つくろう、島の未来

2024年11月21日 木曜日

つくろう、島の未来

「デアゴスティーニ♪」のCMでおなじみのデアゴスティーニ・ジャパンから、週刊『日本の島』が発売されるビッグニュースを聞きつけたリトケイ編集部。2022年1月11日の発売を記念して、“週刊『日本の島』を読んでみる会”を開催しました。島が大好きなリトケイ読者に、週刊『日本の島』に登場する島に暮らす皆さん、全国の島を歩く島旅のプロ、という三者三様の視点から読む、週刊『日本の島』とは?

《其の一》編集部・松本が島好き読者と読んでみました(2022/1/11公開)
《其の弐》編集部・石原が島の皆さんと読んでみました(2022/1/19公開)
《其の参》リトケイ編集長が島旅のプロと読んでみました(2022/1/26公開)

登場人物

 
青ヶ島(東京都)
荒井智史(あらい・さとし)
青ヶ島還住太鼓代表。青ヶ島出身。整備工場やレンタカーなどを営む傍ら、青ヶ島還住太鼓として島の伝統芸能を軸に、伝統文化を発信する。2019年にNPO法人還住舎を立ち上げ、島外の専門家らと郷土研究や島づくりに取り組む。

 
隠岐諸島(島根県)
石原さわこ(いしはら・さわこ)

----

[課題 1] 『日本の島』を読む会の文章から、次の一文を英語に訳すこと。「2022年1月11日の発売を記念して、“週刊『日本の島』を読んでみる会”を開催しました。」
[課題 2] 『日本の島』を読む会の文章を、最後の行の次から書き進めること。

[データの行]
----

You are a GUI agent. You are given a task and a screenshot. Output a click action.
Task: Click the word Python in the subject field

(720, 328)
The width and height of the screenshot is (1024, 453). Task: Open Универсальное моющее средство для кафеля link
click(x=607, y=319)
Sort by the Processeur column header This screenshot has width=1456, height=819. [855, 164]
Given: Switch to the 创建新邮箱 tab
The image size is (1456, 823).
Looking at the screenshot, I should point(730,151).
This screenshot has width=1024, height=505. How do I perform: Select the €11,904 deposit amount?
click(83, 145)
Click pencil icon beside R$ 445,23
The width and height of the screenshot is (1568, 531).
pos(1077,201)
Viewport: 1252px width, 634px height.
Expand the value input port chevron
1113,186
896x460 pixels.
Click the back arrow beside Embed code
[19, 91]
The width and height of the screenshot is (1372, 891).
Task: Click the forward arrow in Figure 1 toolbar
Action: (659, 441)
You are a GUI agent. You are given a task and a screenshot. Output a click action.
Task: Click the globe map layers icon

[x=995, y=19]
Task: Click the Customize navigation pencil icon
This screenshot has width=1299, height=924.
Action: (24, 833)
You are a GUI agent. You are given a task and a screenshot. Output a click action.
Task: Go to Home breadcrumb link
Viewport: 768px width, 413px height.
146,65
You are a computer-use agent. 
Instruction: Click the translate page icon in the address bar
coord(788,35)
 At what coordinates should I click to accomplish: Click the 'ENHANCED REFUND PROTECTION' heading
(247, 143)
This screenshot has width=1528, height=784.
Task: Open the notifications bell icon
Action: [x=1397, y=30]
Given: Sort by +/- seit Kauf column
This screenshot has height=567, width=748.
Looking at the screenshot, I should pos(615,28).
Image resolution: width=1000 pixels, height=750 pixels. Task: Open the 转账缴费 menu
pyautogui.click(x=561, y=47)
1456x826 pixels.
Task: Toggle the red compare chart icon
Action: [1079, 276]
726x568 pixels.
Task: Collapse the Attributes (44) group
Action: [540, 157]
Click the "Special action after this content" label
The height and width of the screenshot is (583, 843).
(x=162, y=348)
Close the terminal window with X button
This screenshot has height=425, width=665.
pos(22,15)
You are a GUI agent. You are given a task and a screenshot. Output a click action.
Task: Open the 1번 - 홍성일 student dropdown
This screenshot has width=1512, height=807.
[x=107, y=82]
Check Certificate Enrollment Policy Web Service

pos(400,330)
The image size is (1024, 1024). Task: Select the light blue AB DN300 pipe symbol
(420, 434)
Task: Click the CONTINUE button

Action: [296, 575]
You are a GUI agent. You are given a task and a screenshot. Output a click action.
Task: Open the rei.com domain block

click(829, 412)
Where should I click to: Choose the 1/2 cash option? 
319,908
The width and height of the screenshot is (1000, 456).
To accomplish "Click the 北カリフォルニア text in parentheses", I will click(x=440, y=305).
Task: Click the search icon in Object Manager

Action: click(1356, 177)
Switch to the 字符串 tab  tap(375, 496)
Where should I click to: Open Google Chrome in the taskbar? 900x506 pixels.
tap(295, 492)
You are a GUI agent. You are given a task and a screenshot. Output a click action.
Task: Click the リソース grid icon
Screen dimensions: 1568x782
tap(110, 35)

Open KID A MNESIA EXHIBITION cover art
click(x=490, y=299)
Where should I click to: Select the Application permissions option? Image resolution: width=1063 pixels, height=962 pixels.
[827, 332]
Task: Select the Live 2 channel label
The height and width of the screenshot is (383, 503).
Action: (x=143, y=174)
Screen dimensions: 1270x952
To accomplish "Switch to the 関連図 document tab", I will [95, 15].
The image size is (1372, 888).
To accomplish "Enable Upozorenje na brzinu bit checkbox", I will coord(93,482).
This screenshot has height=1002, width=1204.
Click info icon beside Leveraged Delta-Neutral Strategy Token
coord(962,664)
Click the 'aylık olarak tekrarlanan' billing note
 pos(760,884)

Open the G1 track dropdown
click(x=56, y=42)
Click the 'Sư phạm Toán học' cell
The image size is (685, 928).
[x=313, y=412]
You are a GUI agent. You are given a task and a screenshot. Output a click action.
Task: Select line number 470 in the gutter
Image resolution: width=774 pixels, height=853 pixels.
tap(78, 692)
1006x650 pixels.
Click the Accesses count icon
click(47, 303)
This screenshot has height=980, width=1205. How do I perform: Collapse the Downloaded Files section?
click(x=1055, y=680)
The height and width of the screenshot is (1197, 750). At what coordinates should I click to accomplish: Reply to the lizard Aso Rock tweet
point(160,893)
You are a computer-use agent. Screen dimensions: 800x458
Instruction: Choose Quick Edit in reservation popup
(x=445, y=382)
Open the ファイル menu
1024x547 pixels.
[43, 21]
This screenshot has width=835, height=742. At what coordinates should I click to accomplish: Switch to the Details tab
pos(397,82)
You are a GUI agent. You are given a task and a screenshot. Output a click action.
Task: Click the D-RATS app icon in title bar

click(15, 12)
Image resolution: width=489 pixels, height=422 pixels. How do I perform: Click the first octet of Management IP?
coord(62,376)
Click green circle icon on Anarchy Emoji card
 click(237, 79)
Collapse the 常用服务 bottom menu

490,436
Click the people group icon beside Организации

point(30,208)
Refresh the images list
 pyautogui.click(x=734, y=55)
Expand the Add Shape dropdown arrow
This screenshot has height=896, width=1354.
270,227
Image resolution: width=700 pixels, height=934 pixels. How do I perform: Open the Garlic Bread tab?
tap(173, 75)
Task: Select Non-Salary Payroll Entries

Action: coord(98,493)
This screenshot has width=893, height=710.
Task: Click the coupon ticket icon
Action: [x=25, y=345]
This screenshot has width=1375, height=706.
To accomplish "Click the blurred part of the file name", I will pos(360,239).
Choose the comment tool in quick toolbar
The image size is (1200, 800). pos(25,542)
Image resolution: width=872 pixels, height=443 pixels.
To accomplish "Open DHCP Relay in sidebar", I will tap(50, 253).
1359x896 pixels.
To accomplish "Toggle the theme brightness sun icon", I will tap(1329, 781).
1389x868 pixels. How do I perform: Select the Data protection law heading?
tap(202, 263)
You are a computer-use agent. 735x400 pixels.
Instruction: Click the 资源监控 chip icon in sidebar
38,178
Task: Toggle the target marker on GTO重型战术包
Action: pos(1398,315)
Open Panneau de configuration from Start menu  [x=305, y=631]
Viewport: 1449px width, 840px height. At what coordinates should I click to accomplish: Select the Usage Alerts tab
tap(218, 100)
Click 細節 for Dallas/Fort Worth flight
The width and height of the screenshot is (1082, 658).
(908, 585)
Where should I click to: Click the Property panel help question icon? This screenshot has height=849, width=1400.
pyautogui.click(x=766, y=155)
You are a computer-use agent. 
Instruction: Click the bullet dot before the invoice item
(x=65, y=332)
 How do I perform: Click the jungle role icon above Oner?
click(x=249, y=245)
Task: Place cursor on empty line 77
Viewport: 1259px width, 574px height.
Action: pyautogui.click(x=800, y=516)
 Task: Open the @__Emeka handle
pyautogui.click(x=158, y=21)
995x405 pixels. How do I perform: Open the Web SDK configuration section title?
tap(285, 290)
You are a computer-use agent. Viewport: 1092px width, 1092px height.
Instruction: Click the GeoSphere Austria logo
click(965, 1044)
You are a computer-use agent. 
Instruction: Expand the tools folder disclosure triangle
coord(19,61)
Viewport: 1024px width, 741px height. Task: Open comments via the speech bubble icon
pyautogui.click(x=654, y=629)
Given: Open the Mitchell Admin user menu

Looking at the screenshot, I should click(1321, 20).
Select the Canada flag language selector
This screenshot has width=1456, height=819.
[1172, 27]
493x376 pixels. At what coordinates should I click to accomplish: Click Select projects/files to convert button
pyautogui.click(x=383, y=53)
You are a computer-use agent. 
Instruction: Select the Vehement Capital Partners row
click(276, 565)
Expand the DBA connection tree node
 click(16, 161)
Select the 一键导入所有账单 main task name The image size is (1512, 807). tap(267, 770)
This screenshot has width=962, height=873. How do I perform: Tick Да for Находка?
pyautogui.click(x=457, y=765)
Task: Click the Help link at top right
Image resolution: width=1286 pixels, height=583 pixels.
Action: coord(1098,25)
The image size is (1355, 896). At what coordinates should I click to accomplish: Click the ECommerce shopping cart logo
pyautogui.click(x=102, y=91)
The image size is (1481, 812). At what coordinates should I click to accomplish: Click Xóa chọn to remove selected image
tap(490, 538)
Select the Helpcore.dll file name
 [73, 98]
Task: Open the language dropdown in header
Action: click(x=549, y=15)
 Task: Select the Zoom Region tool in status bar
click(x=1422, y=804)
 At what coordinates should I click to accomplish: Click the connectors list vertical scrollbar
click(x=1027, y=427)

----

[回答 1] To mark the release on January 11, 2022, we held a "Let's Read Weekly *Nihon no Shima*" gathering.

[回答 2]
神奈川県出身、隠岐ユネスコ世界ジオパーク推進協議会でマーケティングを担当。隠岐の魅力を世界中の人に届けること、島が続いていくように自然や文化を守り繋ぐこと、観光を通して島民や来島者が交流し、新しい学びが生まれる場を作りたいと思っている。

 
屋久島(鹿児島県)
菊池淑廣(きくち・よしひろ)
東京都出身。2005年より屋久島に移住。カメラマン・ライターとして雑誌等で執筆する傍ら、登山や自然ガイドとしてエコツーリズムを受け入れている。
 

 
石原みどり(いしはら・みどり)(ritokei) 
2008年春から2014年春まで奄美大島で暮らす。著書に鯨本あつことの共著『くじらとくっかるの島めぐりあまみの甘み あまみの香り 奄美大島・喜界島・徳之島・沖永良部島・与論島と黒糖焼酎をつくる全25蔵の話』(2016年 西日本出版社)。
 

週刊『日本の島』で読む、我が島は?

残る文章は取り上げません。